Así es como construyo mis escalofríos.

 


-VII-

En la edición que manejo de Vértigo hay una extraña errata que parece más bien un acto fallido. El 14 de septiembre —si consultamos el ejemplar en alemán de Schwindel. Gefühle ahí está, bien claro: Am 14. September— se trastoca en el 14 de febrero (la traducción es de Carmen Gómez, la edición es la de Destino, 2001). Esa sería la fecha en la que, en un universo paralelo, Kafka habría llegado por primera y última vez a la ciudad de mis sueños, Trieste. Cuando me empecé a plantear esta entrada durante esta semana era justamente 14 de febrero. Un catorce es siempre una fecha importante para mí, independientemente del santo que conmemore.

En ese Catorce, pues, asistimos a un extraño espectáculo en el que los ángeles se derrumban. Algunas de esas figuras parecen de bronce, o de cera, algunas son apenas mascarones de proa —ay, de qué nave, de qué Pequods—, pero ninguno es grácil, ninguno es rubio y pálido como los ángeles de Tiepolo que Rilke vio en su fugaz paso por el Museo del Prado... en 1913. Es un espectáculo doloroso y glorioso al mismo tiempo. Esos ángeles de la melancolía, de la pesanteur, esos ángeles incapaces de vencer a la gravedad, ni siquiera rebeldes, apenas torpes, apenas derrotados por la acedia, son nuestros hermanos, con ellos formamos las huestes del ejército melancólico que retrocede, retrocede, retrocede hasta quedar arrinconado en una habitación en cuyo extremo más obscuro hay una mesa, con una breve lámpara. Allí hacemos lo que nos corresponde: escribimos. Escribimos hasta que nos sangra la otra mano, en la que se clava la punta del compás que nos recuerda nuestra pertenencia.

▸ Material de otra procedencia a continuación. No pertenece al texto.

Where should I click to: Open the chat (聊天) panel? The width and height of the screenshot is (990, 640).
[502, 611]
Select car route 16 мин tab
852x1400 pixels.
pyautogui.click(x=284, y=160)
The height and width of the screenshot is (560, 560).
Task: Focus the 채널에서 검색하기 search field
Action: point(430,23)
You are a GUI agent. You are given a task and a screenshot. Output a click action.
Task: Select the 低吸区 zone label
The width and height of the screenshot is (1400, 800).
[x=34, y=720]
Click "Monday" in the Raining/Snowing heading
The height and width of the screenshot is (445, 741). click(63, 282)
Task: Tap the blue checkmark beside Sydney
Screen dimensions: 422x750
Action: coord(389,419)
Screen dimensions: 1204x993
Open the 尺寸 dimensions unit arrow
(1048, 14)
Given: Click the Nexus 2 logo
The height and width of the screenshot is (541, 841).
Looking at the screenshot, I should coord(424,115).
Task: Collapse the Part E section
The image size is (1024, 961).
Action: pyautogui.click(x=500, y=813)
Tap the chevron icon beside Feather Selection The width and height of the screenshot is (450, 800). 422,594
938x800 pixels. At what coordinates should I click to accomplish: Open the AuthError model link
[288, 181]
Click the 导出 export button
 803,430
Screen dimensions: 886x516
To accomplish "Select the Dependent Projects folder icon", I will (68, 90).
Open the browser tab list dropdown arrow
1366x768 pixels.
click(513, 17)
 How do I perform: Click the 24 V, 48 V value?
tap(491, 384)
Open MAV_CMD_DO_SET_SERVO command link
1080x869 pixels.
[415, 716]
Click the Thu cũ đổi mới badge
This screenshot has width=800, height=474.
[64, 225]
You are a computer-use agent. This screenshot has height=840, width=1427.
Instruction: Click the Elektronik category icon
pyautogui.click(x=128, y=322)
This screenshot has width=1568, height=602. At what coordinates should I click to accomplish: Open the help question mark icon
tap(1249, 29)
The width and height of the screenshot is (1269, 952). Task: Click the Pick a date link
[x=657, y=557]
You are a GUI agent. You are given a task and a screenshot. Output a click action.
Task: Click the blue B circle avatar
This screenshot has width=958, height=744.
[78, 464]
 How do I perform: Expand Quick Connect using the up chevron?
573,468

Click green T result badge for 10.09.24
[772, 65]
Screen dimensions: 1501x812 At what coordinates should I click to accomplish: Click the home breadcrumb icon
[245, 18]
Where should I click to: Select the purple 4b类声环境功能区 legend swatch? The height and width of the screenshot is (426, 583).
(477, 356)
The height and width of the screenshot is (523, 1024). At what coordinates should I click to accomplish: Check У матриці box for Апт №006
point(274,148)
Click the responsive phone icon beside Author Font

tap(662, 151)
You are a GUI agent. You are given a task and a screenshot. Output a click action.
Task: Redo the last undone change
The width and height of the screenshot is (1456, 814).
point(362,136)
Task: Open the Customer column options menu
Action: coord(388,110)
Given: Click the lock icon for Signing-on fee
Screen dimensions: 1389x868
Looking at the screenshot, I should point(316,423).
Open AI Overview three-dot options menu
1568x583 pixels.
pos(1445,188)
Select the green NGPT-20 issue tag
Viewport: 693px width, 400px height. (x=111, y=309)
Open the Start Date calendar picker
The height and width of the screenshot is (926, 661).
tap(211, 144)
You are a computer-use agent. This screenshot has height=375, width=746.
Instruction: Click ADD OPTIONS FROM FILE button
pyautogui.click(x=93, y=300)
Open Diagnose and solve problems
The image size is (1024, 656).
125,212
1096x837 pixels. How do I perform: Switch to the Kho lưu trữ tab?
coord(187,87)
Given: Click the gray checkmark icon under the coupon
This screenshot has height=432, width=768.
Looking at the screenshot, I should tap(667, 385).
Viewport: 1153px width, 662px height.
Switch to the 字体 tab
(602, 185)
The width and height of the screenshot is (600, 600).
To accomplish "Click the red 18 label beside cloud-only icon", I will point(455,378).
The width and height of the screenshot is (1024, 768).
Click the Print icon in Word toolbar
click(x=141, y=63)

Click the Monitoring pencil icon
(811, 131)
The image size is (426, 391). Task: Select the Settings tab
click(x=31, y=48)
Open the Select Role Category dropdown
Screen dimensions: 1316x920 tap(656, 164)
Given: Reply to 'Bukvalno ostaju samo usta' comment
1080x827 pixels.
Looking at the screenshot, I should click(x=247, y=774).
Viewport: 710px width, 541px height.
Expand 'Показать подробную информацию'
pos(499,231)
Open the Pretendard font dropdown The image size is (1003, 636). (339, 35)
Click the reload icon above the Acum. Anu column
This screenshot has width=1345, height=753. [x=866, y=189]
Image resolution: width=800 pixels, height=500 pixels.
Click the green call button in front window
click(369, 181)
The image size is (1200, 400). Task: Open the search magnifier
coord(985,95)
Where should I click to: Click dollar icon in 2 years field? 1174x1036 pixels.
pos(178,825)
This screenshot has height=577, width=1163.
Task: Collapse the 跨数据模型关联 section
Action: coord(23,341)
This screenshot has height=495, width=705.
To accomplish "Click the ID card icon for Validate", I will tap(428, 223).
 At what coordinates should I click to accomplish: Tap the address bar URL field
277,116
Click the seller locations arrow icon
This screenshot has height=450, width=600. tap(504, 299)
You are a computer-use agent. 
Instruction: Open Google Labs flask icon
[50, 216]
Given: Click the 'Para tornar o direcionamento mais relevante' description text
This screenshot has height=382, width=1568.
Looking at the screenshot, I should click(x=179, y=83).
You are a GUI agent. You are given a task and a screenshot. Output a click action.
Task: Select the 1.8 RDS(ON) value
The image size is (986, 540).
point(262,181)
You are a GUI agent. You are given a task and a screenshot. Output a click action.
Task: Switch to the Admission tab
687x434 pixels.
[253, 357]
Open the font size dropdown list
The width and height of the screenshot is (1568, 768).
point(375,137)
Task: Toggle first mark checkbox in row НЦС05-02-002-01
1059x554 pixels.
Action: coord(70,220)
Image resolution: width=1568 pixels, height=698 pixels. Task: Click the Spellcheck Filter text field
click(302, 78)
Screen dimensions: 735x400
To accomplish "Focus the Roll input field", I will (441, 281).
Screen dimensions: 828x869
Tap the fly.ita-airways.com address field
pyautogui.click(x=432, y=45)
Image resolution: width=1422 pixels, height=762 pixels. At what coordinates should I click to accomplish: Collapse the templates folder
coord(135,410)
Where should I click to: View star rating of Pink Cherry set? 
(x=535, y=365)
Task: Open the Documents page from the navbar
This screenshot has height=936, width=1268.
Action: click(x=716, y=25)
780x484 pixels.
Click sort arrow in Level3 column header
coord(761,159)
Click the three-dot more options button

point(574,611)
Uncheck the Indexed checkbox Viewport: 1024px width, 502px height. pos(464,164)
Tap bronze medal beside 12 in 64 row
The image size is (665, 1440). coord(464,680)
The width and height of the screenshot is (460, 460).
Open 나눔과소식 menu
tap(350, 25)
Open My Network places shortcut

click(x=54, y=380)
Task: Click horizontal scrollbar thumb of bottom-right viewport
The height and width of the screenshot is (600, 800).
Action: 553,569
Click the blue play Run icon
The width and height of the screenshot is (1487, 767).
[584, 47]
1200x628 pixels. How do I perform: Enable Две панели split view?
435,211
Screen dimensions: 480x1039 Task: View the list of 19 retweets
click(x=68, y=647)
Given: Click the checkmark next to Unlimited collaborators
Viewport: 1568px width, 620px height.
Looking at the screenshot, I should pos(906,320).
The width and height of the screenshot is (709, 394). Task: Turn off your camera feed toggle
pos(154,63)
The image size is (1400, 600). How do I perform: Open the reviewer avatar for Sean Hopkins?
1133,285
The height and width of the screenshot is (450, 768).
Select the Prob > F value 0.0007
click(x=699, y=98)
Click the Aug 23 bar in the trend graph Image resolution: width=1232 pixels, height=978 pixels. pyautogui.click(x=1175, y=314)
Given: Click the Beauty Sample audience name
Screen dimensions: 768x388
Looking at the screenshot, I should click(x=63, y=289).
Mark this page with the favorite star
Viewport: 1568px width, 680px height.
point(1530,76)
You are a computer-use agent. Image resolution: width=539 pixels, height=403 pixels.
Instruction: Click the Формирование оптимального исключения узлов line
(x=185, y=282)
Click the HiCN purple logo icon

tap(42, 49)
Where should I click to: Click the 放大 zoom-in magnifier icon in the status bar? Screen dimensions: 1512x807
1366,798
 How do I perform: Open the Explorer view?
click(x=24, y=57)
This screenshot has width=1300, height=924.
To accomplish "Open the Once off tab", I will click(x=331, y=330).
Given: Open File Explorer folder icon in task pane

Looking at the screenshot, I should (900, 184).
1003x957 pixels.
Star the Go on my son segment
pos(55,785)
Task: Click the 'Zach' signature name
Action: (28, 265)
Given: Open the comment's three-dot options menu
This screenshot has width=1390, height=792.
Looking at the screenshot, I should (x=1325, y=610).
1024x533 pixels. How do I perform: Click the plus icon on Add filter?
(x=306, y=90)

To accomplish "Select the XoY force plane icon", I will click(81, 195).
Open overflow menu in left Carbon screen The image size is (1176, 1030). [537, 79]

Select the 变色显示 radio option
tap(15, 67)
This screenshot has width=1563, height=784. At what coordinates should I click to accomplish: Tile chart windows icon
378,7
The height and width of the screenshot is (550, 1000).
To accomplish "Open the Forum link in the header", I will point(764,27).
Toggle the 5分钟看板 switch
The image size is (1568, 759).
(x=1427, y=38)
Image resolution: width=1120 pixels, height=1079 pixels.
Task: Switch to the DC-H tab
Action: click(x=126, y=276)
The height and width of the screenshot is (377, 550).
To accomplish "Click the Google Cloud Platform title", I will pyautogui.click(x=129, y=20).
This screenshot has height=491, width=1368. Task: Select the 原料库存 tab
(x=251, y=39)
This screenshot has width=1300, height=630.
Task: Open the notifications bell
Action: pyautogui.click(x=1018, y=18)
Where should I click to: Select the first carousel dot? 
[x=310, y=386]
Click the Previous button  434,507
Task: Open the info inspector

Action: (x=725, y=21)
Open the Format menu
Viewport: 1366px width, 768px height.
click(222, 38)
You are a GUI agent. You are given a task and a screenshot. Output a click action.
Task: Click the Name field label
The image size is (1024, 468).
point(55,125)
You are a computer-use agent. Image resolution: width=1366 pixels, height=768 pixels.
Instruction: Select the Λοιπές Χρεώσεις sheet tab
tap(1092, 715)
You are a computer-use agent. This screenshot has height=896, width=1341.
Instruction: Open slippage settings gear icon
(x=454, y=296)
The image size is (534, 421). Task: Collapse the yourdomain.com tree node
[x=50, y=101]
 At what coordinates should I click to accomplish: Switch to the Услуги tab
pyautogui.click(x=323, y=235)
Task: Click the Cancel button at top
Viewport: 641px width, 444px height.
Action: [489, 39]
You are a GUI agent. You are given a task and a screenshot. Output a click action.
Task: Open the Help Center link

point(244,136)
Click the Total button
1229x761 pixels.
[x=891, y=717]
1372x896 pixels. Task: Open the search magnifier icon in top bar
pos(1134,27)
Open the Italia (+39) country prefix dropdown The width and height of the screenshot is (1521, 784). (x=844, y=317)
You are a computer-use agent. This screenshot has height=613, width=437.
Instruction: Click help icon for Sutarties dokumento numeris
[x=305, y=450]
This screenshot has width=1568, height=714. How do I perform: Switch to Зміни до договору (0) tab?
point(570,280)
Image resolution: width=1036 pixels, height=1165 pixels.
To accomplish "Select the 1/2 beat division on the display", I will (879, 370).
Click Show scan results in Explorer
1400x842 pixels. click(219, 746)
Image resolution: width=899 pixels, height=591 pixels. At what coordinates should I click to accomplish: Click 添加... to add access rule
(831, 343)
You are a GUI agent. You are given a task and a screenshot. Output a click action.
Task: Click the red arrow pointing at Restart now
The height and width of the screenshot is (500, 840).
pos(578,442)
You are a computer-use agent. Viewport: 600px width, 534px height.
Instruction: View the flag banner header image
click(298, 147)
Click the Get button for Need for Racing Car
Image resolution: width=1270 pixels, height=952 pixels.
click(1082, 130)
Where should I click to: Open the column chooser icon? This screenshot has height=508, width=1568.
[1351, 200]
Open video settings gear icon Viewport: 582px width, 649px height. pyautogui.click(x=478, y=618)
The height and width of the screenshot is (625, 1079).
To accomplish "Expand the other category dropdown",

En un curioso relato, Hell is the absence of God, el siempre ocurrente Ted Chiang nos presenta las visitaciones angélicas como sucesos catastróficos, breaking news en las que dar cuenta de los destrozos y las bajas humanas provocadas por la irrupción de esos seres monstruosamente grandes y poderosos, que aparecen inopinadamente de vez en cuando en tal o cual punto de la geografía, acarreando una destrucción material adecuadamente compensada por el ascenso inmediato de todas las víctimas a los cielos. Jeder Engel ist schrecklich, sí, y todo encuentro con él será devastador, pues, desdeñoso, nos atropellará, nos aniquilará con su existir más potente, nos convertirá en daños colaterales.

Y, sin embargo, qué otra cosa podríamos hacer sino empuñar el compás aún con más fuerza y seguir escribiendo, mandándonos señales entre los que tenemos colgado del techo el mismo mascarón, entre los que vemos a cada atardecer como el púrpura del cielo, los últimos rayos dorados de un sol que agoniza y que aún no es el soleil noir, se cuela en nuestra habitación, en la que llevamos toda la tarde intentando acabar esta carta, y tiñe el cielo raso blanco donde nuestros ojos se pierden a ratos, como buscando inspiración, o, simplemente, intentando ver el mar, como podía hacerlo, tendido en su lecho circundado de libros de Gli Adelphi, Jep Gambardella en La grande bellezza.

Para tener algo que colocar en el pico del ángel paloma mensajera cuando venga a buscarlo. Para esperar que la siguiente vez que venga traiga algo en el pico para nosotros.